■ EXERCISE DATA
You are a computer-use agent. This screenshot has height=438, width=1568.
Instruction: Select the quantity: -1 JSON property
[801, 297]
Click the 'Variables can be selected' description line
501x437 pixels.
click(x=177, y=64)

■ DIRECTIONS
Your task is to repeat every entry above exactly.

■ SOLUTION FOR THIS PROBLEM
You are a computer-use agent. This screenshot has height=438, width=1568.
Instruction: Select the quantity: -1 JSON property
[801, 297]
Click the 'Variables can be selected' description line
501x437 pixels.
click(x=177, y=64)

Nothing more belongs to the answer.